Conventional computer chips comprise a thin slice of silicon, which is made by cooling pure, molten silicon in such a way that, as the fiery drop solidifies, a crystal "grows" in a certain direction.
Ground into a wafer and then cunningly doped with chemicals to tease out conductive circuitry, the silicon can then etched to house millions of electronic components.
The problem, though, is that silicon devices are very sensitive to heat.
They can malfunction in high temperatures -- even from heat generated by their own circuitry, a factor that requires fans or other gadgets to cool them down and limits their future miniaturization.
But: SiC crystals have been hard to manufacture in large crystals that are of high quality. They are prone to a flaw called micropipes -- microscopic tubes that damage or weaken the circuitry and make the chip vulnerable to failure.
That hitch has now been overcome thanks to a new way of growing SiC crystals, according to research published on Thursday in the British weekly scientific journal Nature.

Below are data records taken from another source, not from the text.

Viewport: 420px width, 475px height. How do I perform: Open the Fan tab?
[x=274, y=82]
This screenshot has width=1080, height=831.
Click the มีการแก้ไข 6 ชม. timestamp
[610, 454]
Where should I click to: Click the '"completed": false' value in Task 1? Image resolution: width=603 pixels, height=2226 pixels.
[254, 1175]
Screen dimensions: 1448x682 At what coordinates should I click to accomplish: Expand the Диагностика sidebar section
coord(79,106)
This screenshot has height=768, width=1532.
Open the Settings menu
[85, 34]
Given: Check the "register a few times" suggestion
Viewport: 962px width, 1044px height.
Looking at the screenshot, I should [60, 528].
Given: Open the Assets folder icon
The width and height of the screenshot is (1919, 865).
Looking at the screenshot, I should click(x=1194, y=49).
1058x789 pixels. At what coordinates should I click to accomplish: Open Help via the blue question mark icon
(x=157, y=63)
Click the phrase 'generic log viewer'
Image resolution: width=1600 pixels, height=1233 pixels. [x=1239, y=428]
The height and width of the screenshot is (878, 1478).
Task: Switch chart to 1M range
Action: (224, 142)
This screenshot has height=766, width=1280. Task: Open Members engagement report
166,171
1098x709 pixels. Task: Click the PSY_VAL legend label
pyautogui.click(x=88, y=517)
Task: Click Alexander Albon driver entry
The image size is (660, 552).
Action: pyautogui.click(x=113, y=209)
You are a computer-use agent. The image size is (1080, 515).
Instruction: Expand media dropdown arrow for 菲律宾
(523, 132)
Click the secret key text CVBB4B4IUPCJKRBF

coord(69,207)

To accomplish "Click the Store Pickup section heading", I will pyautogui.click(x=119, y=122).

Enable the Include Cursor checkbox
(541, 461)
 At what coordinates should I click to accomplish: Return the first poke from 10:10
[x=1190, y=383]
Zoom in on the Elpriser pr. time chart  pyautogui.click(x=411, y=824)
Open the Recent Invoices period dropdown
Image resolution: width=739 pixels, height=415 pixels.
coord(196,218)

A team led by Kazumasa Takatori of Toyota Central R&D Labs Inc of Japan found a solution by growing the crystals in several different stages. At each stage, the crystal is carefully rotated so that the solidifying compound crystallizes on the best, least-blemished face. By patiently building up the crystal layer by layer, ingots of SiC -- the little bricks from which wafers are sliced -- are "virtually dislocation-free," they say.